**Exercise aim**
According to the vaccine drive text, which country was the biggest donor, and how much did it pledge?

### Text ###

Coronavirus: billions raised in global vaccine drive for world’s poorest children, including US$20 million from China

Mandy Zuo

Governments and organisations around the world have pledged US$8.8 billion to help immunise children in the world’s poorest regions as the coronavirus pandemic disrupts vaccination programmes, leaving young children vulnerable to disease.

The commitments were announced at the Global Vaccine Summit, an online forum hosted by the British government on Thursday, and will be directed to Gavi, the Vaccine Alliance, which buys and distributes vaccines for children in poverty-stricken areas.

Among the donors were health organisations, businesses and more than 30 countries, including China, which contributed US$20 million. Britain was the biggest donor, pledging US$2 billion, while Japan said it would contribute US$300 million. The Bill & Melinda Gates Foundation, which helped establish Gavi two decades ago, pledged US$1.6 billion to the organisation.

“Together we rise to fulfil the greatest shared endeavour of our lifetime – the triumph of humanity over disease, now and for the generations that follow,” British Prime Minister Boris Johnson said in his address to the summit, which was also attended by Chinese Premier Li Keqiang.

### Extracted entries ###

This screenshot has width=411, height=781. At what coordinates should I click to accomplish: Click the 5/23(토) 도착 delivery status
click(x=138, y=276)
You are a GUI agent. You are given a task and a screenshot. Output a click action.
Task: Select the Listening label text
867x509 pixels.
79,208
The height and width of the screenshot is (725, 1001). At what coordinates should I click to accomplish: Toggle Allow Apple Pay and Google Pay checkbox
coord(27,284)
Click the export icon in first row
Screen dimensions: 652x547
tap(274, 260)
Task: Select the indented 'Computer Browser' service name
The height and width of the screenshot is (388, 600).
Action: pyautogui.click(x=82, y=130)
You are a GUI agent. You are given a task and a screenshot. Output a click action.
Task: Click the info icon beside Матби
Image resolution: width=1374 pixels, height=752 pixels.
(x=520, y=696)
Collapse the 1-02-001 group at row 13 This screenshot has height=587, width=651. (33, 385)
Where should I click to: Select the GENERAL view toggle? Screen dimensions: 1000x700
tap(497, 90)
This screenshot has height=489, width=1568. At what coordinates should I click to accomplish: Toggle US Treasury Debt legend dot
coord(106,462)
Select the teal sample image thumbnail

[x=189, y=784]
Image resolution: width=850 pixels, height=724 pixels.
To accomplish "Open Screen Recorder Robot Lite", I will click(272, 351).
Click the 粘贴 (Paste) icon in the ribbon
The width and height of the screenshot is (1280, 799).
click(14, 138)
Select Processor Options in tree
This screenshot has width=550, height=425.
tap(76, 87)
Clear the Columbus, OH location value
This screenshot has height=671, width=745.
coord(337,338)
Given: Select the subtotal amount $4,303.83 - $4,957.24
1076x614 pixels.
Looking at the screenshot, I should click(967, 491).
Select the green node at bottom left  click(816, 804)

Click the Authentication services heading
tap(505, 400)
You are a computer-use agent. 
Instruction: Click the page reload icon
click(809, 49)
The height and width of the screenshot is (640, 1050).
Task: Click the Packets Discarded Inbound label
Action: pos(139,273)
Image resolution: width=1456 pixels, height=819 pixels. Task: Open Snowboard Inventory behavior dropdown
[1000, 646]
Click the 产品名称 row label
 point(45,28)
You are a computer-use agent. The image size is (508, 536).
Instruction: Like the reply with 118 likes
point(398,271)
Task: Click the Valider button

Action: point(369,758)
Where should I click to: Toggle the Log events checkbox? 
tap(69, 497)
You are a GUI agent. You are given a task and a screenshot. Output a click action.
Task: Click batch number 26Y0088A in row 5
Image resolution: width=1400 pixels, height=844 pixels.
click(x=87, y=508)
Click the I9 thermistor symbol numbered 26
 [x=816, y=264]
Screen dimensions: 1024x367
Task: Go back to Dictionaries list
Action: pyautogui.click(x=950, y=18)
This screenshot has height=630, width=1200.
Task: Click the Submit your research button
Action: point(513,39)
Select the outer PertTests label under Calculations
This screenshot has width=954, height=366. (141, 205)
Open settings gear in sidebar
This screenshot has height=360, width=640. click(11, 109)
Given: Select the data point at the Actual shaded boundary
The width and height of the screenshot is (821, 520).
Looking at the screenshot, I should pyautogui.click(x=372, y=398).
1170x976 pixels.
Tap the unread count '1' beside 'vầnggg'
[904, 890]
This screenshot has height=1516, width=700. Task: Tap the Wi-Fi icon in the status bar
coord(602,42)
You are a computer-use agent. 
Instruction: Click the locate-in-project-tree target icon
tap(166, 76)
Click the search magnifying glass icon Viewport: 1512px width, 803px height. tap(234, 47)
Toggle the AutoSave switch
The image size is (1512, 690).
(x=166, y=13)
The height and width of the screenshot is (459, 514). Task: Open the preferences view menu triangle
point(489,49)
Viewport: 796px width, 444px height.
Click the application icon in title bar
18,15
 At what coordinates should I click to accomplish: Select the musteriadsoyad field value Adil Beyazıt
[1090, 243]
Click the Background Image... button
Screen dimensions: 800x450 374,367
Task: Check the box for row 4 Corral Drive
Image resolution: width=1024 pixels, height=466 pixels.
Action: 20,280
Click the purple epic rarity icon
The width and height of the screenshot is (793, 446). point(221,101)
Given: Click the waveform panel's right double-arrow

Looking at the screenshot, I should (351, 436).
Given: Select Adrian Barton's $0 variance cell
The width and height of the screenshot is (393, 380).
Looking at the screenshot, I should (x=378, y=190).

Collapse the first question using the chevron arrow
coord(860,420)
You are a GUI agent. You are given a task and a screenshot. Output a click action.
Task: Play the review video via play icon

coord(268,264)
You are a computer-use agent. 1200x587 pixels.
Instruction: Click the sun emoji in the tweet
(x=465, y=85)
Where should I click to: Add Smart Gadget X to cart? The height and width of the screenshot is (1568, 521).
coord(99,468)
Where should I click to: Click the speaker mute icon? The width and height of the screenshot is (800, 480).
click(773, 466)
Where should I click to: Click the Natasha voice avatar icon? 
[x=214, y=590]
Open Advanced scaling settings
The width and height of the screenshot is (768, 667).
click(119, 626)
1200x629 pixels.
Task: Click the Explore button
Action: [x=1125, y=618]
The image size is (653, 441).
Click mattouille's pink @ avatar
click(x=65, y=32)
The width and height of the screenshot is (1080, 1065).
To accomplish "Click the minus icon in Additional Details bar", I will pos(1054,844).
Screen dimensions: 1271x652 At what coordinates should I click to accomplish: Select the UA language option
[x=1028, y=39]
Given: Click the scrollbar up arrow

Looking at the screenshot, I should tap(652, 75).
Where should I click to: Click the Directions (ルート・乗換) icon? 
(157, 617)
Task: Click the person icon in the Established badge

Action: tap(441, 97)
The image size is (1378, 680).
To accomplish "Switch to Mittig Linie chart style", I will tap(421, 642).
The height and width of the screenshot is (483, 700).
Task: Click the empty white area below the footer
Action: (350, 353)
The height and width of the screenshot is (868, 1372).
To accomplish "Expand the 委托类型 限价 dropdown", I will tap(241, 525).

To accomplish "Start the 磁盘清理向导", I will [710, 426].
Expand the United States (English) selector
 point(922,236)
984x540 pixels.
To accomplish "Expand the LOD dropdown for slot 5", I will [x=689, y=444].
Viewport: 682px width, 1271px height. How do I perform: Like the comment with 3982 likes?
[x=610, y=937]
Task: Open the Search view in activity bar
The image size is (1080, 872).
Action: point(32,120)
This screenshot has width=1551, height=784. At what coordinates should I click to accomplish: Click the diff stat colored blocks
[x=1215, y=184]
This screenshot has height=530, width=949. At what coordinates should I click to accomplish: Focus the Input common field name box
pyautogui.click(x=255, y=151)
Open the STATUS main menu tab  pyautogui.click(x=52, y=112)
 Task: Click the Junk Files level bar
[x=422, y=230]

###

**Answer**
Britain was the biggest donor, pledging US$2 billion.